Modified bacterial cellulose based self-healable polyeloctrolyte film for wound dressing application.

In this investigation, we prepare a self-healable polyelectrolyte film via crosslinking the cationically charged chitosan (Cts) with anionically modified bacterial cellulose (BC), which is a green source of nano-filler. This polyelectrolyte film is able to show dynamic self-healing activity at physiological pH condition via adapting ionic interaction, a state of non-covalent bond. BC was prepared using Glucanoacetobacter xylinus (MTCC7795) bacteria and after that its surface was modified with anionic poly(acrylic acid) using "grafting from" technique. It was observed that the notch (single and multiple) created over the composite film was disappeared by showing vibrant diffusion and ionic interlocking in contact with buffer solution having physiological pH. The XTT assay revealed that the composite film is non-toxic in nature and it was witnessed that the composite film was capable of delivering curcumin, a hydrophobic drug that has an ability to show antimicrobial activity and wound healing capability.

Modified chitosan encapsulated core-shell Ag Nps for superior antimicrobial and anticancer activity.
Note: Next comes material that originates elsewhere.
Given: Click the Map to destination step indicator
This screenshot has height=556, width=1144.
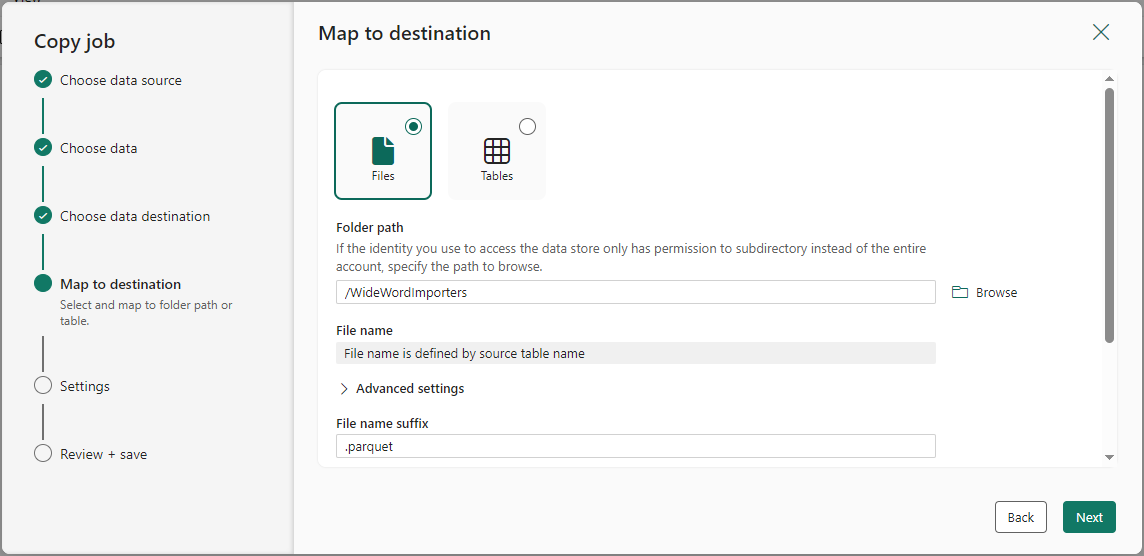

This investigation reports a one pot synthesis of silver nanoparticles (Ag Nps) using aqueous solution of chitosan-graft-poly(acrylamide) (Cts-g-PAAm) as a reducing agent and polyethylene glycol (PEG) as a stabilizing agent. The as synthesized Ag Nps was characterized by ultra violet-visible (UV-vis), Fourier transform infrared (FTIR) and X-ray diffraction (XRD) analysis. Field emission scanning electron microscopy (FESEM), dynamic light scattering (DLS) and transmission electron microscopy (TEM) showed that Ag Nps, which were stable upto more than 60 days, were spherical in shape and the particle size was in the range of 5-50 nm. Atomic force microscopy (AFM) image also supported the above obtained result. The prepared Ag Nps exhibited strong antimicrobial activity against different gram positive bacteria (Alkaliphilus, Bascillus substillis, Lysinibascillus) and gram negative bacteria (Enterobacter aerogenus, Vivbrio vulnificus and Escherichia coli) and haemolytic assay revealed its blood compatible nature. The synthesized Ag Nps showed significant cytotoxicity over human cervical HeLa cancer cells and it was found that the inhibitory concentration for 50% cell death (IC50) was 8 µg/ml.